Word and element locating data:

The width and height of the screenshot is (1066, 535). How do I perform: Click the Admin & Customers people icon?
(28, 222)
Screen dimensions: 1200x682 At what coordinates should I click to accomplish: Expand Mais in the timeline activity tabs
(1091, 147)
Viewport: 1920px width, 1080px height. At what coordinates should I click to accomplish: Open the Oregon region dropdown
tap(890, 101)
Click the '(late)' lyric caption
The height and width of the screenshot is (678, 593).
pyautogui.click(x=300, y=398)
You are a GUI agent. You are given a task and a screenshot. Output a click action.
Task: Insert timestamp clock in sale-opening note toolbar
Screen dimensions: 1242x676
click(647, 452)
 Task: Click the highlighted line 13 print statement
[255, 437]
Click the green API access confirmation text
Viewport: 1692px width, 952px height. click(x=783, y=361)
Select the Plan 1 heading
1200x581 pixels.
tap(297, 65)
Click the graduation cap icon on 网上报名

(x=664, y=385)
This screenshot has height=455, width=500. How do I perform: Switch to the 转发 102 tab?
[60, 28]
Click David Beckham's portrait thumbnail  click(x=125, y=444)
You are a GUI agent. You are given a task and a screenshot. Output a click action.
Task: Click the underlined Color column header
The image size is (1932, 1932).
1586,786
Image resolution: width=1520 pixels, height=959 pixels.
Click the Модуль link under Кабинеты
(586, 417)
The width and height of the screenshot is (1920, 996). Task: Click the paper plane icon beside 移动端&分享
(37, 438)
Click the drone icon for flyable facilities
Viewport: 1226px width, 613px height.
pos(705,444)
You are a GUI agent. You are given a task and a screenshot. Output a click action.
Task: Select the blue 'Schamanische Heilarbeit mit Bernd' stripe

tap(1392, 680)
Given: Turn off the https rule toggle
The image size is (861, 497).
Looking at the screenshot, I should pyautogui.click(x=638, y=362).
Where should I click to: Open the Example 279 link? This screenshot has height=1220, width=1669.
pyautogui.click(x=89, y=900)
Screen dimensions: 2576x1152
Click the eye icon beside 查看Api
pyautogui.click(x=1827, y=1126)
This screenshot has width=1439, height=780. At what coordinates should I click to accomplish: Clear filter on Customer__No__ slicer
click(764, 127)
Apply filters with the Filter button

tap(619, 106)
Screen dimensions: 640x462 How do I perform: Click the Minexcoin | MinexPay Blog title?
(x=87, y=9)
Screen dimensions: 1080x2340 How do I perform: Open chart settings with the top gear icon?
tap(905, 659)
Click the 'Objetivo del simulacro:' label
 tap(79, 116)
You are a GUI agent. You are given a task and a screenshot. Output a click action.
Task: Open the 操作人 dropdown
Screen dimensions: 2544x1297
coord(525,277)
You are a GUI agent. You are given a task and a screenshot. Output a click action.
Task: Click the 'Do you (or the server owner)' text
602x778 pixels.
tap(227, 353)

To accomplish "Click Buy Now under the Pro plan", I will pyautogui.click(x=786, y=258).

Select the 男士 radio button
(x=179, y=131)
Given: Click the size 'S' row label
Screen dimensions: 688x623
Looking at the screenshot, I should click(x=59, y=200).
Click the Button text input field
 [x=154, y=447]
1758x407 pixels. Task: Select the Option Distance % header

The task
Pick out every line in the entries above that contains the word "size", and copy each one in full.

Answer to the task
The image size is (1932, 1932).
The image size is (861, 497).
Given: Click the size 'S' row label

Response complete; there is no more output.